C'est la vieille stratégie du serpent, ce « Dieu a t'il réellement dit... » soufflé à Eve dès les débuts de l'humanité, et qui conduit au premier péché. On la retrouve tout au long de l'histoire. Dans le livre de l'Exode par exemple : Moïse reçoit de Dieu une parole pour Pharaon: laisse partir mon peuple (Ex.5.1-23). Aussitôt la parole reçue, la voilà mise en doute par tout le monde : est-elle vraiment de Dieu ? Qui est ce Dieu qui demande cela ? Mêmes les Israélites la remettent en question, accusant Moïse : depuis que tu as dit cela, nous avons encore plus de travail, on nous maltraite...
Moïse a été alors pris dans la culpabilité - depuis que tu as dit cette parole, tes frères souffrent encore davantage. On imagine ses questions alors : est-ce que Dieu m'a vraiment dit cela ? Est-ce qu'il veut le bien de son peuple ou son malheur, alors ? Si ça venait de Dieu, le peuple ne souffrirait pas. Etc. Doute sur les intentions de Dieu, sur son amour.
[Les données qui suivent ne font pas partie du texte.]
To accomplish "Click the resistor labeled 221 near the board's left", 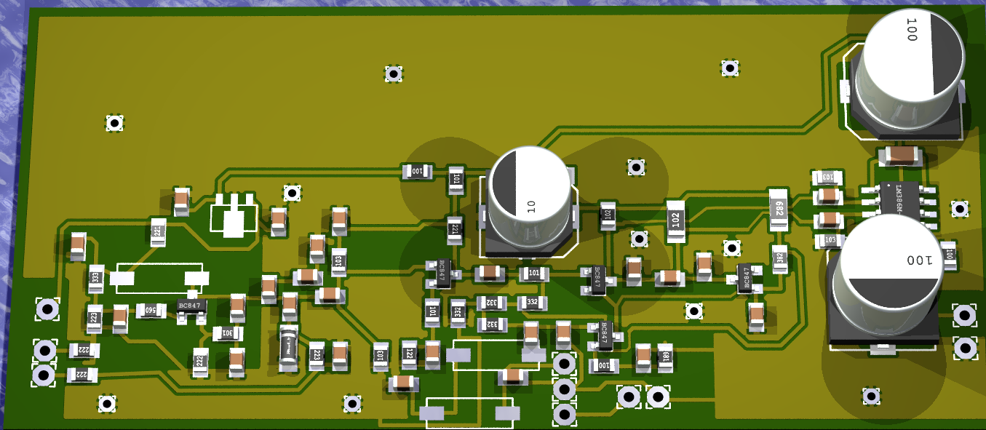I will coord(156,232).
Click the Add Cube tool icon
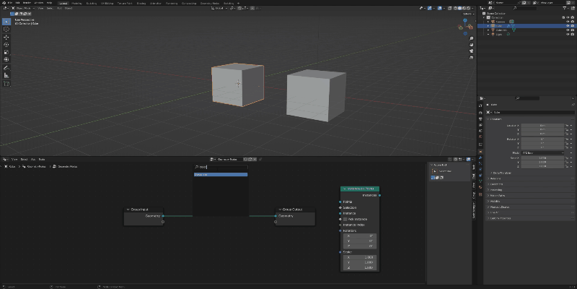This screenshot has height=289, width=577. point(6,83)
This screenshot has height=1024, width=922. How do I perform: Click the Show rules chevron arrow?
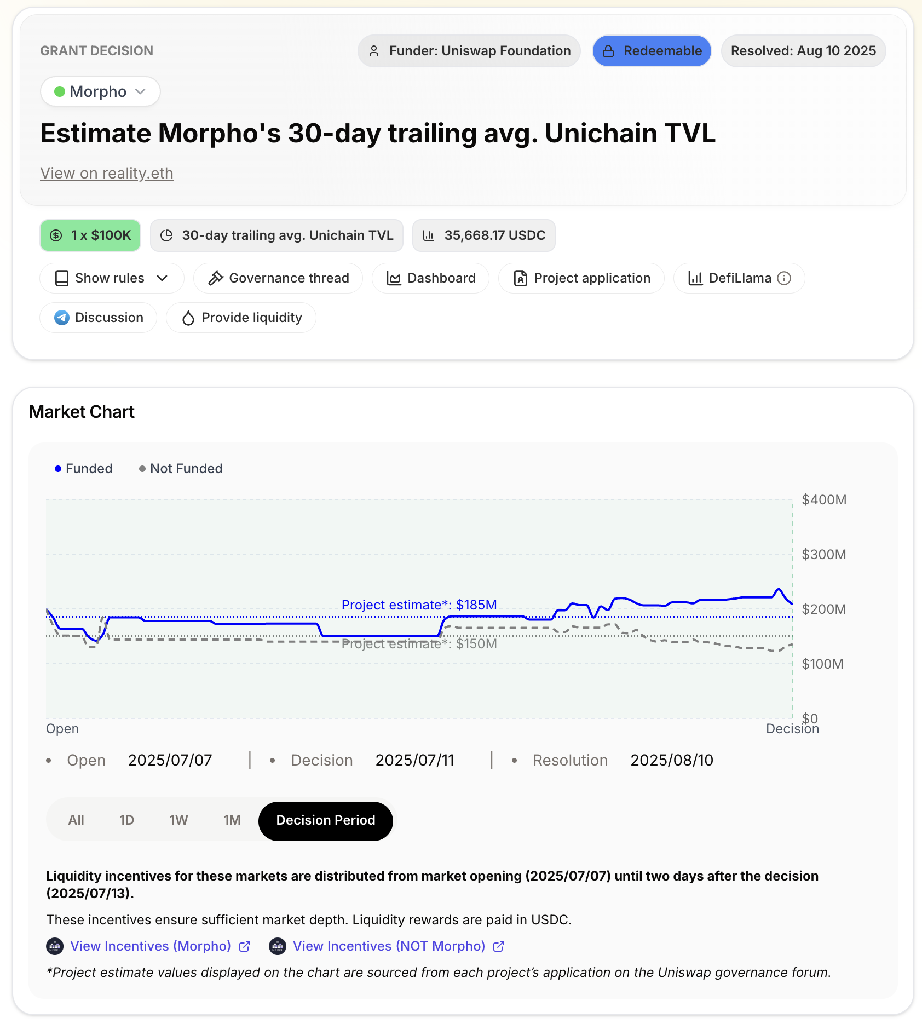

De même ici : « si tu es fils de Dieu... ».
Le doute est semé sur l'identité de Jésus, en utilisant d'abord le levier de la faim : tu as faim ? Si tu es Fils de Dieu, dis à cette pierre de devenir du pain. Sous-entendu : si tu étais ce que tu crois être, si Dieu t'avait vraiment reconnu comme son Fils, tu aurais bien droit à de petits avantages, non ? Tu ne serais pas là à te torturer l'estomac inutilement, si Dieu voulait vraiment ton bien, s'il t'aimait comme un fils ».
Sous-entendu : es-tu sûr que Dieu t'aime vraiment pour te laisser ainsi affamé ?
Même paroles, pour la troisième tentation : alors Jésus a été conduit par lui en haut du Temple, le Diable lui dit : « si tu es Fils de Dieu, jette toi d'ici en bas. Car il est écrit : il donnera des ordres à ton sujet afin qu'ils te gardent et ils te porteront sur leurs mains de peur que ton pied ne heurte une pierre »(4.9-12).
Etrange tentation, n'est-ce pas ? Faire du pain quand on a faim, gouverner le monde … on voit tout de suite l'intérêt, le levier de la tentation. Mais ici, sauter dans le vide ?!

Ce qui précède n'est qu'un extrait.